[TRY IT]
From the entries below, work out the number of lines that hold the word "size", and give that number alone.

[EXTRACTED ENTRIES]

[Start of section]

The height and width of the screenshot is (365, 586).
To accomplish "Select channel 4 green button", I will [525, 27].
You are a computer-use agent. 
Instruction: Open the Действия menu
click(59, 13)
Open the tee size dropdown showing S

[End of section]
[Start of section]

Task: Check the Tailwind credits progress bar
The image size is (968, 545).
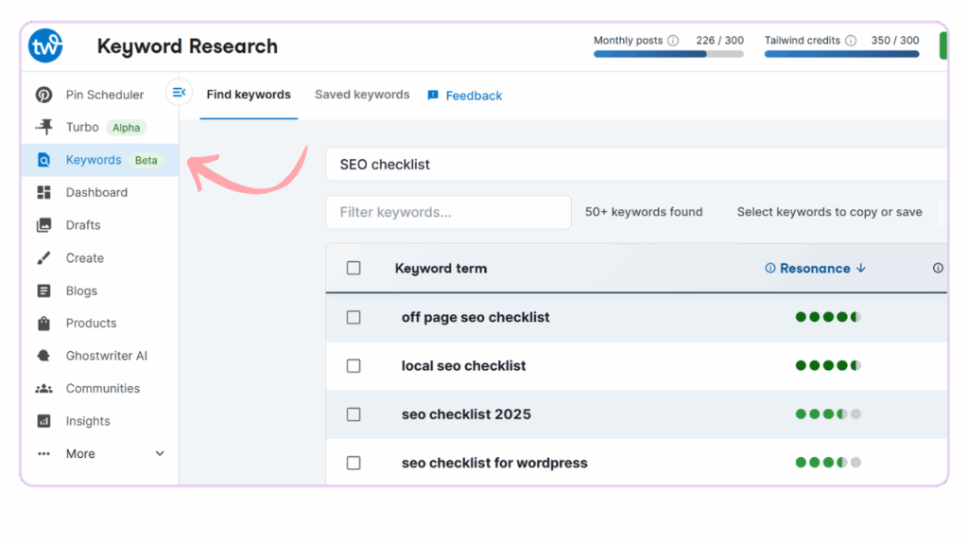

[End of section]
[Start of section]

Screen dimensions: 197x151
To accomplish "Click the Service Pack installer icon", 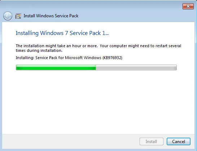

[End of section]

[RESPONSE TO THIS TASK]
2